Re: The Declaration of Independence   [Fred Schwarz]

Thanks for the reminder, Gregory.  As Jonah Goldberg has pointed out at The Corner, every year someone tries to make a case that the real pivotal event behind the Declaration occurred on July 2, not July 4, but there’s a reason we celebrate on the Fourth:  Celebrating Independence Day on the Second of July would be like celebrating your wedding anniversary on the day you got engaged.  (And to be fair to Joseph Ellis, he admits as much at the end of his article; I think this was simply a case of a Daily Beast headline writer trying too hard.)

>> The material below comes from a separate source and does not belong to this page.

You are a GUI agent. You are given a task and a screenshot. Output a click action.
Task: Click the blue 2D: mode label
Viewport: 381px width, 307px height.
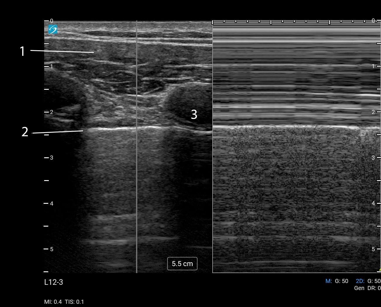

Regarding the Declaration itself, nowadays people tend to focus on the second paragraph and gloss over the rest, but to me, the essence of the document lies elsewhere: In the opening, which admits the importance of explaining the reasons behind a revolution, instead of just storming the barricades; in the passage beginning “Prudence, indeed,” which points out the wisdom of a take-it-slow approach; and in the bill of particulars, which details the British government’s numerous offenses against the colonies, and the many attempts the colonists made to work things out (remember, the Declaration was adopted more than a year after Lexington and Concord and Bunker Hill).

You wouldn’t know it from the defiant tone of the Declaration’s most frequently quoted passages, but it really was adopted more in sorrow than in anger, and a similar hesitancy, and similar clarity about causes and reasons, would have well served most of the world’s other revolutions, successful and unsuccessful.